Text ▸
--- Start ---

# Fat-Friendly Photography



## hiddenexposure (Jun 11, 2011)

I was reading this thread earlier and it has gotten me thinking. I do lifestyle photography and one of my main focuses has been showing women how beautiful they are. I try to have diversity in my portfolio and in looking at other lifestyle/wedding photographers I see a pretty large void when it comes to plus-size clients. I want to fill that void and work on being more "fat-friendly" in my photography. 

My question to you ladies is this, would you be more apt to go and get photos done by a photographer who photographed larger bodies and did so in a tasteful and fun way?


----------



## LovelyLiz (Jun 11, 2011)

I wouldn't go get photos taken just for fun or anything, but if it was for an event (like a wedding or something) where I'd be photographed a lot, I think it would make me more likely to choose a photographer if I saw other weddings they had photographed with a fat bride, etc. I'm actually not sure why I'd feel more comfortable with that, because I can't really think of why fat people would need to be photographed differently than thin people...but it still would make me more likely to choose the photographer, I think.


----------



## hiddenexposure (Jun 11, 2011)

When it comes to shooting a larger body there are certain poses that work and some that do not. While all photographers should know how to pose for all different types of people many just focus on the thinner subjects and therefore there is a lack of diversity in their work.

--- End ---

Data segment ▸

--- Start ---

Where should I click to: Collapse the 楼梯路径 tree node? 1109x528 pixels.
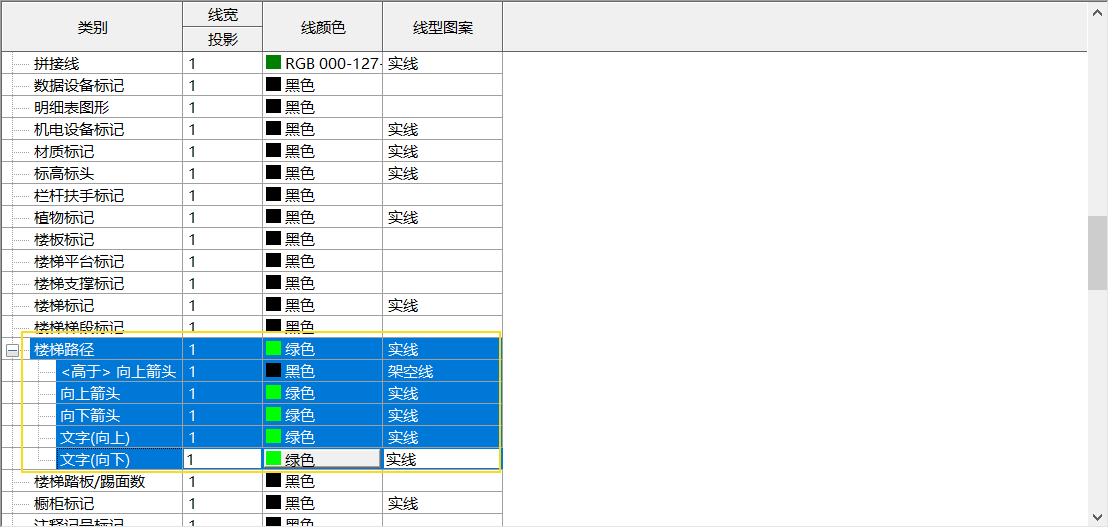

--- End ---

Objective A ▸
Answer these from the photography thread, one answer per line:
(i) What kind of photography does hiddenexposure do?
(ii) For what kind of occasion would LovelyLiz have photos taken?
(iii) According to hiddenexposure's second post, what subjects do many photographers focus on?
Objective B ▸ Rewrite the photography thread between "I was reading" and "LovelyLiz (Jun 11, 2011)", inclusive, with "void" changed to "gap".

Task response A ▸
(i) Lifestyle photography.
(ii) An event where she'd be photographed a lot, such as a wedding.
(iii) Thinner subjects.

Task response B ▸
I was reading this thread earlier and it has gotten me thinking. I do lifestyle photography and one of my main focuses has been showing women how beautiful they are. I try to have diversity in my portfolio and in looking at other lifestyle/wedding photographers I see a pretty large gap when it comes to plus-size clients. I want to fill that gap and work on being more "fat-friendly" in my photography. 

My question to you ladies is this, would you be more apt to go and get photos done by a photographer who photographed larger bodies and did so in a tasteful and fun way?


----------



## LovelyLiz (Jun 11, 2011)